Jae turun dari kursi. Ia berputar arah untuk mengambil jalan. Wanita dengan uang recehannya itu menahan langkah Jae. Nyonya itu menundukkan kepala tercenung memandangi sesuatu dari Jae. Eh? Kenapa dia? Mengerti jika jam tangannya tengah diperhatikan, Jae pun berpikir jahil untuk mengangkat arloji di tangannya ke dada dan mengherankan, kedua mata wanita itu mengikutinya. Dia menatap ke arah dada Jae, sedetik kemudian seakan sadar tengah digoda, dia tersentak menatap mata Jae dengan matanya yang bulat. Sekilas Jae bisa melihat kulitnya yang putih.

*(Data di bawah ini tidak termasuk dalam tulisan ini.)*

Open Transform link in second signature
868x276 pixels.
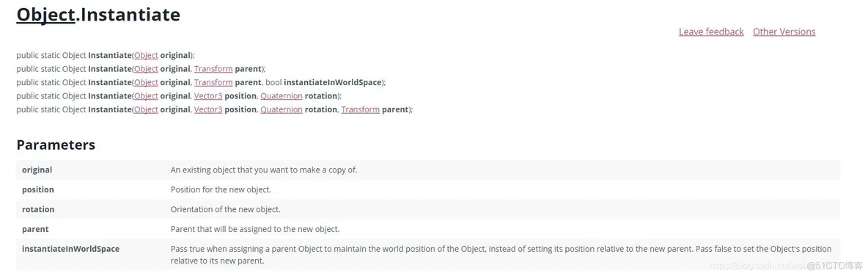pyautogui.click(x=213, y=69)
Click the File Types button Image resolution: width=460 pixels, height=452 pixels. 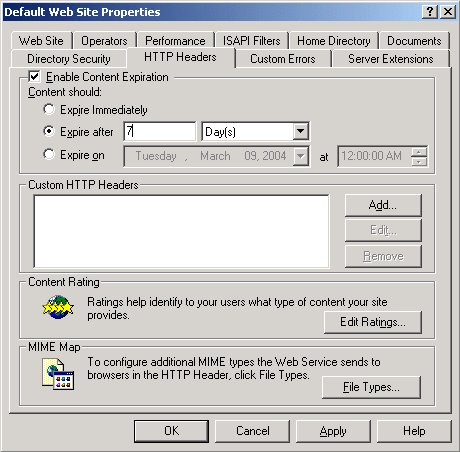point(371,387)
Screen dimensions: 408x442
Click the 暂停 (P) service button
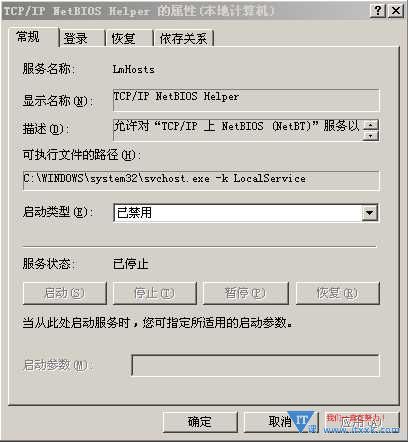coord(245,293)
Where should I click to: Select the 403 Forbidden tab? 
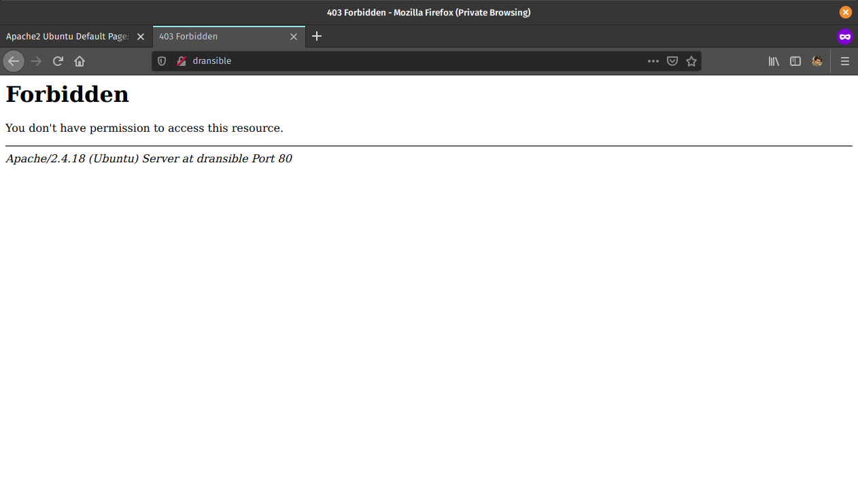click(218, 37)
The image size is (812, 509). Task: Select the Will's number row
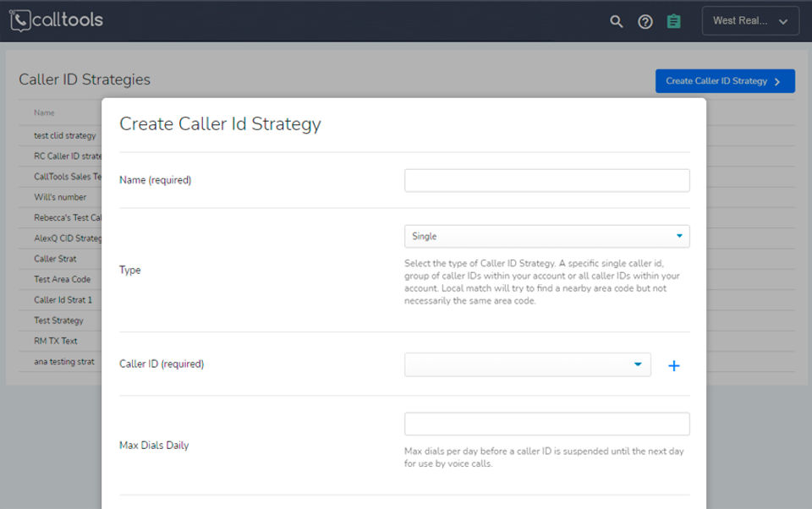[60, 197]
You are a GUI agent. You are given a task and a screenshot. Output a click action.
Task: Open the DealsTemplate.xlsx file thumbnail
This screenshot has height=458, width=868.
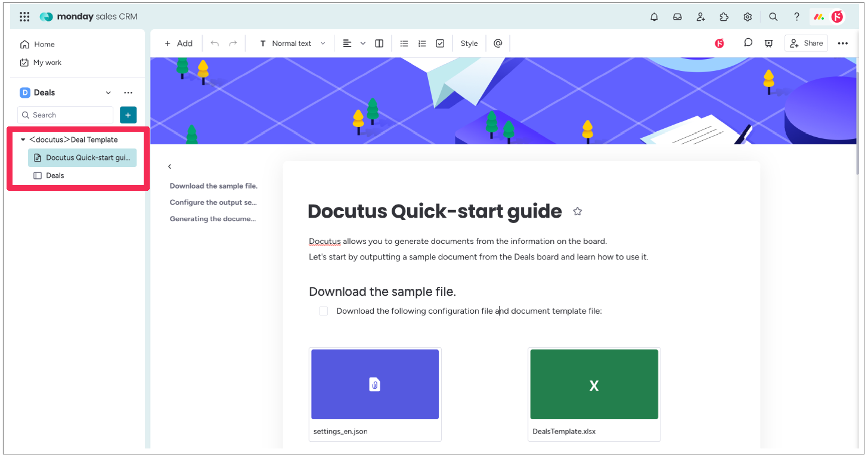click(x=594, y=385)
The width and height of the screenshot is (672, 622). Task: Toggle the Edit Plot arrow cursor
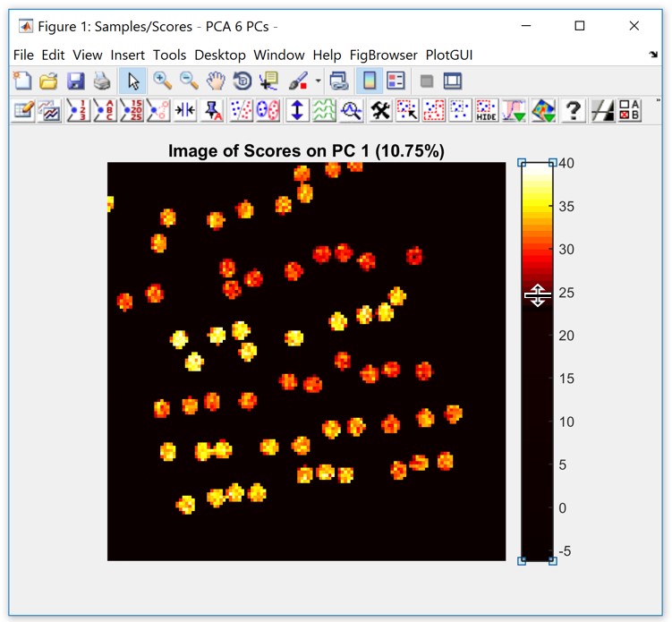(x=132, y=81)
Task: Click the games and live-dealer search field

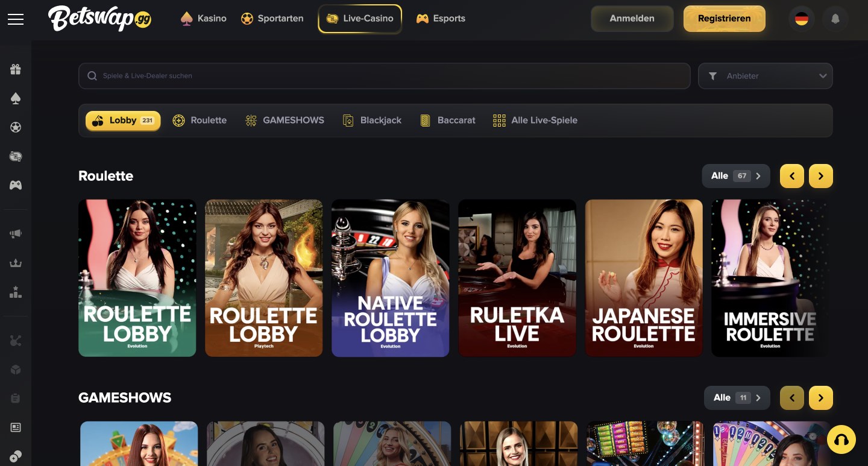Action: point(384,76)
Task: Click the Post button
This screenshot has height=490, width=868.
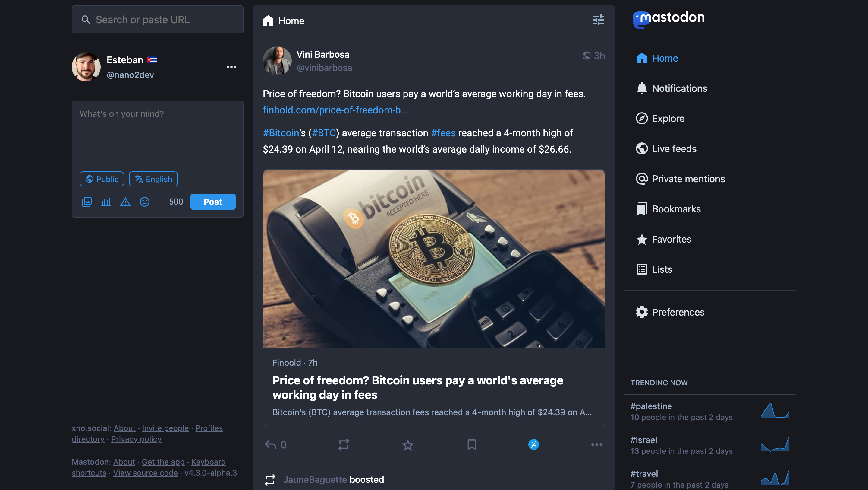Action: 213,202
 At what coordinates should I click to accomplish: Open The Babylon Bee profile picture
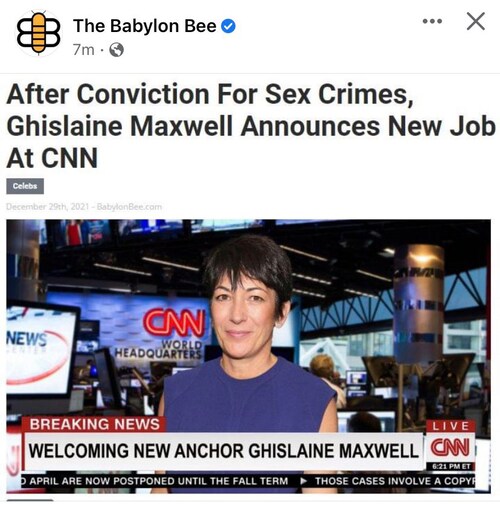pos(38,33)

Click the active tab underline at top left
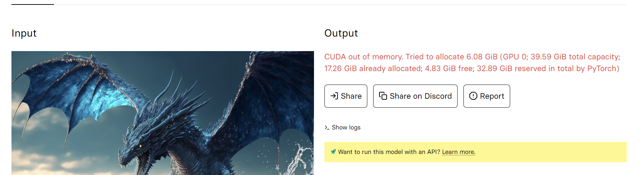pos(33,4)
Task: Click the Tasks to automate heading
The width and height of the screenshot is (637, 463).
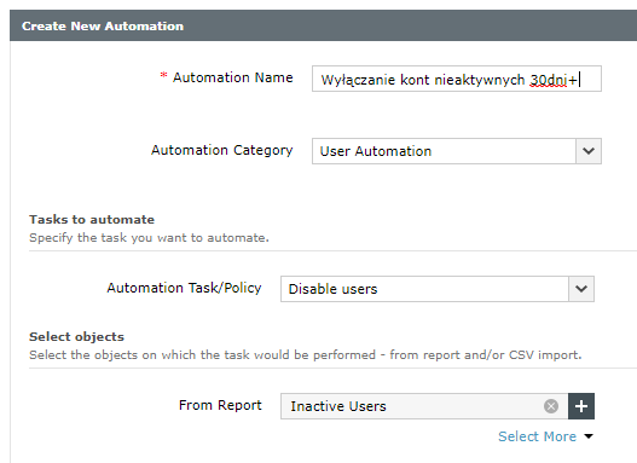Action: coord(92,219)
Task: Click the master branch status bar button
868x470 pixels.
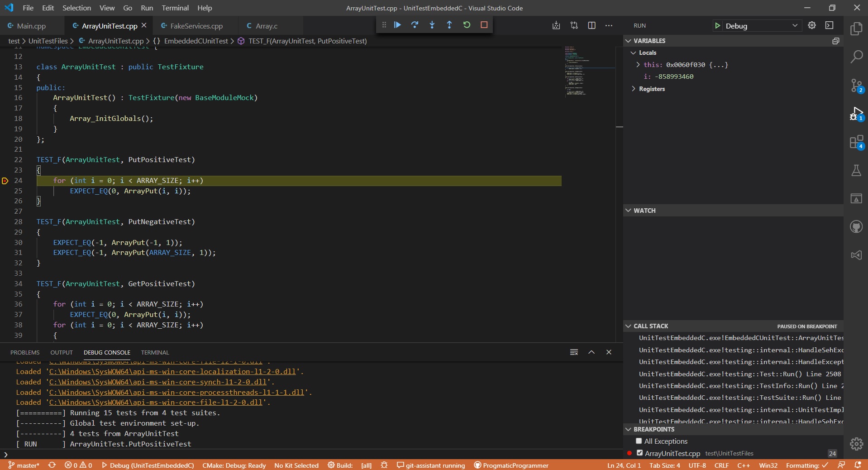Action: click(24, 465)
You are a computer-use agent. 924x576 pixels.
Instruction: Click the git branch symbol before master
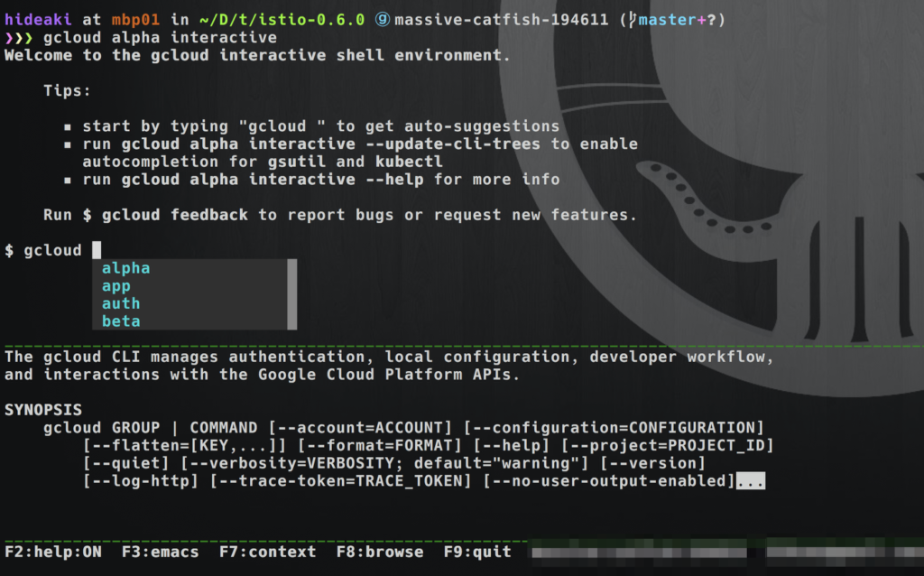pos(631,20)
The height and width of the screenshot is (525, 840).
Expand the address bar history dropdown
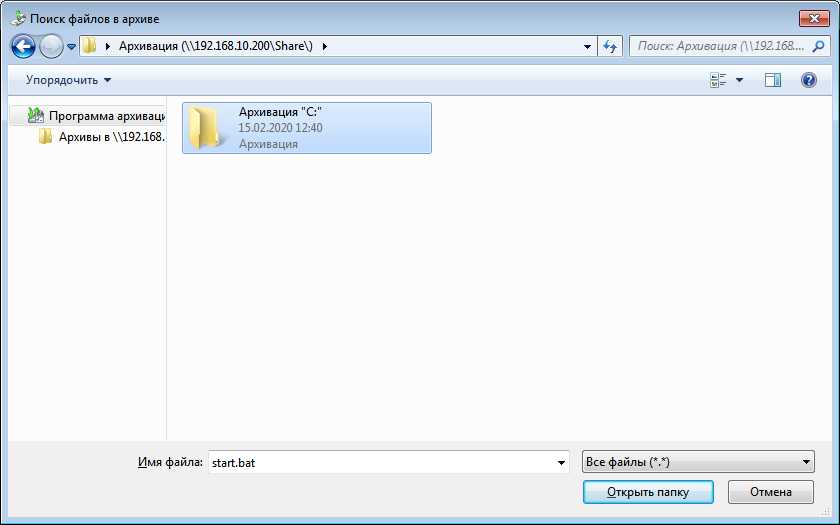[x=587, y=46]
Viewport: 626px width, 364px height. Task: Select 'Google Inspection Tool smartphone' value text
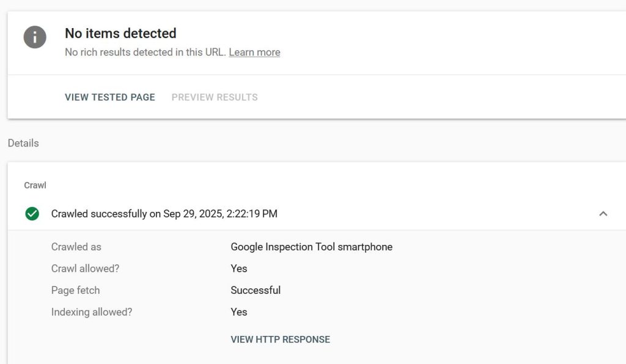(311, 247)
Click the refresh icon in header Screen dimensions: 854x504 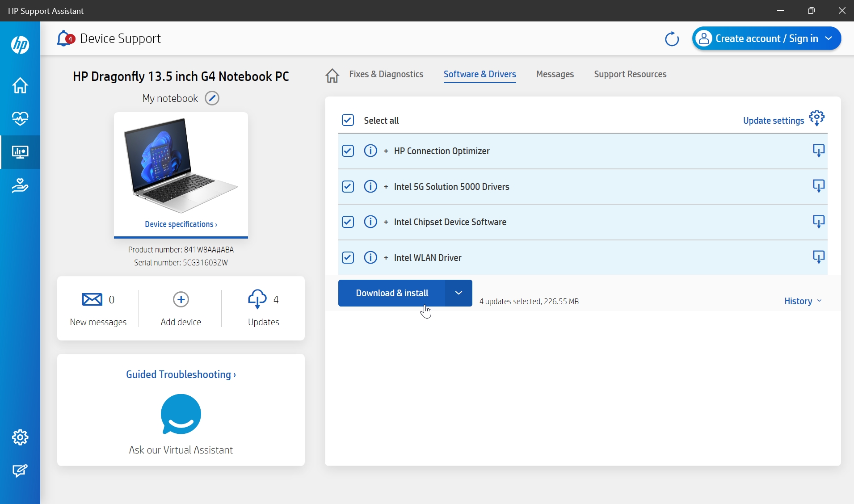[672, 39]
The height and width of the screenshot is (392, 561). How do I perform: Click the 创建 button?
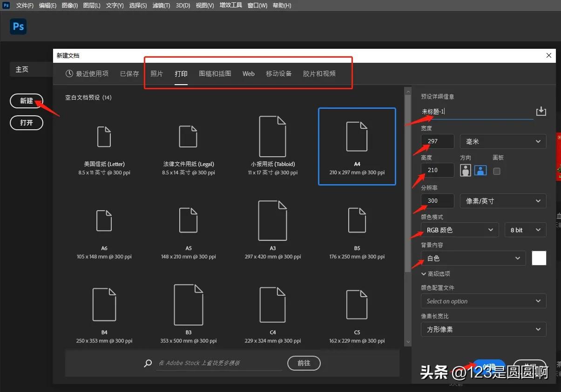tap(489, 367)
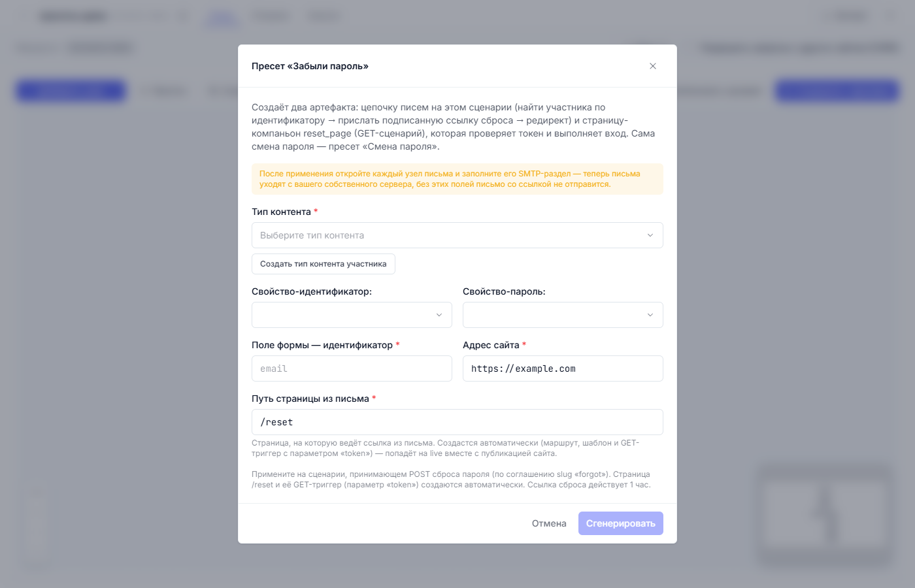Close the «Забыли пароль» preset dialog with X
The image size is (915, 588).
(652, 66)
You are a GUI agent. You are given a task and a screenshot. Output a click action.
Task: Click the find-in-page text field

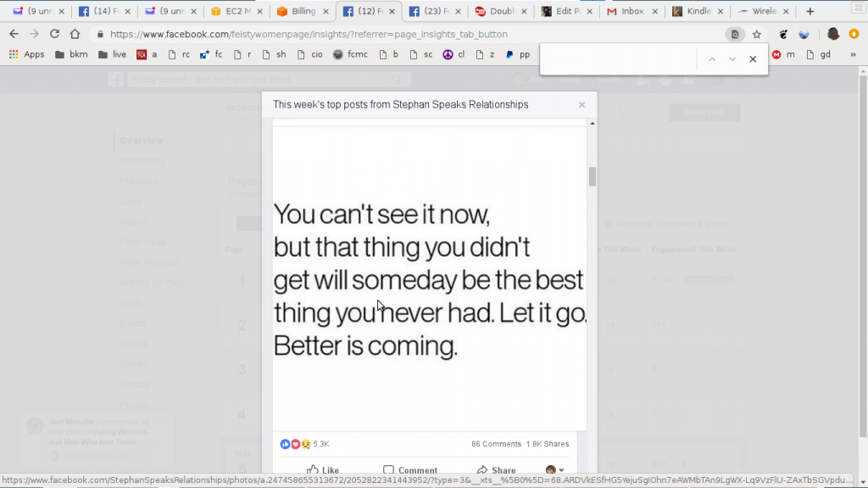click(618, 58)
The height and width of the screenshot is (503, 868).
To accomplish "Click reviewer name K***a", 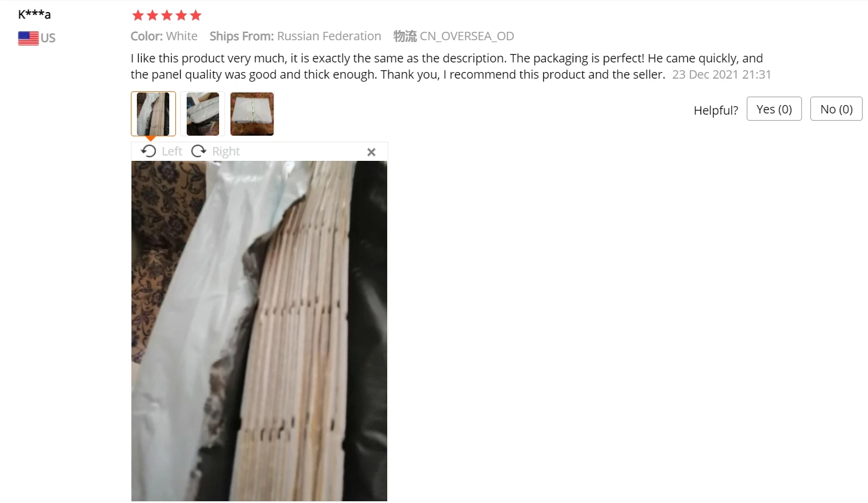I will coord(35,14).
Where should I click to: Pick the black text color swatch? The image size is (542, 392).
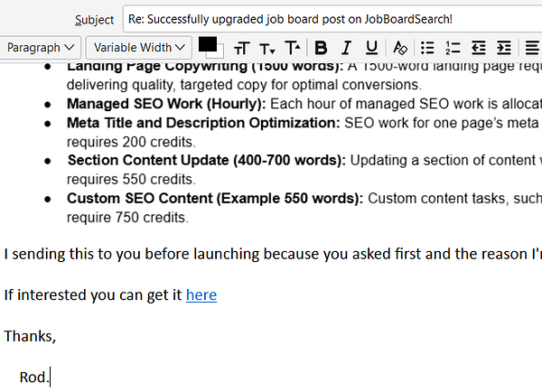207,43

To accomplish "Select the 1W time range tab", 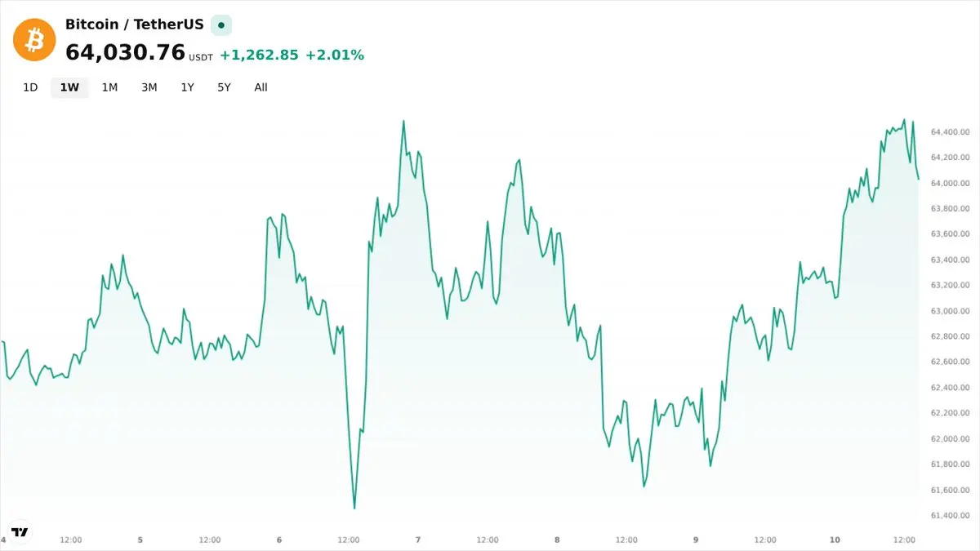I will pos(69,87).
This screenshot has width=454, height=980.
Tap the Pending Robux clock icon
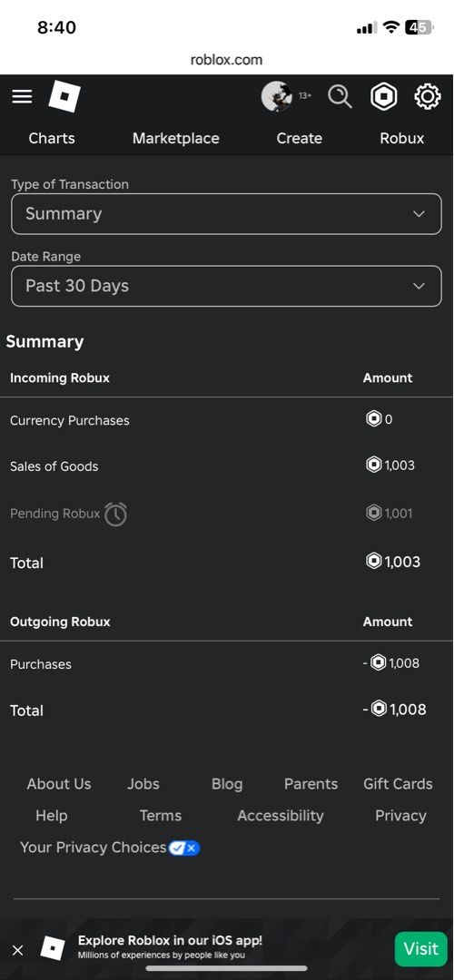(x=115, y=514)
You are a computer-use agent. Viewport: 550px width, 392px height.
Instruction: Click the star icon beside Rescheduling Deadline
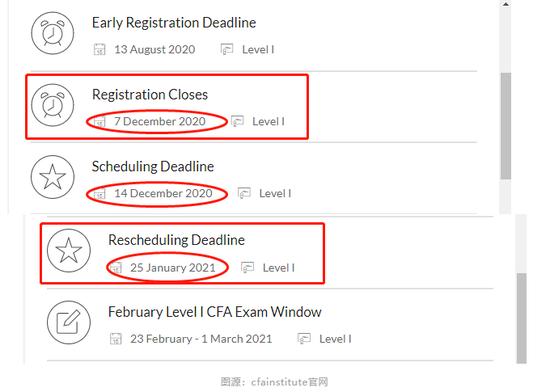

Terkesiap, cepat-cepat wanita itu berpaling gugup, menghadapkan dirinya kembali ke arah etalase. Jae tersenyum geli melihatnya salah tingkah. Aneh, setiap orang terutama bagi perempuan yang bertemu dengannya pasti akan memusatkan perhatiannya langsung pada wajah Jae, tapi wanita itu malah memperhatikan jam tangan Jae. Sepertinya jam tangan pemberian dari ayahnya ini lebih menarik untuk dilihat bagi wanita itu. Itu mungkin berarti dia memiliki selera yang tinggi. Jae terkejut. Nyonya uang recehan itu sangat lucu, pikirnya mulai beranjak dari sana.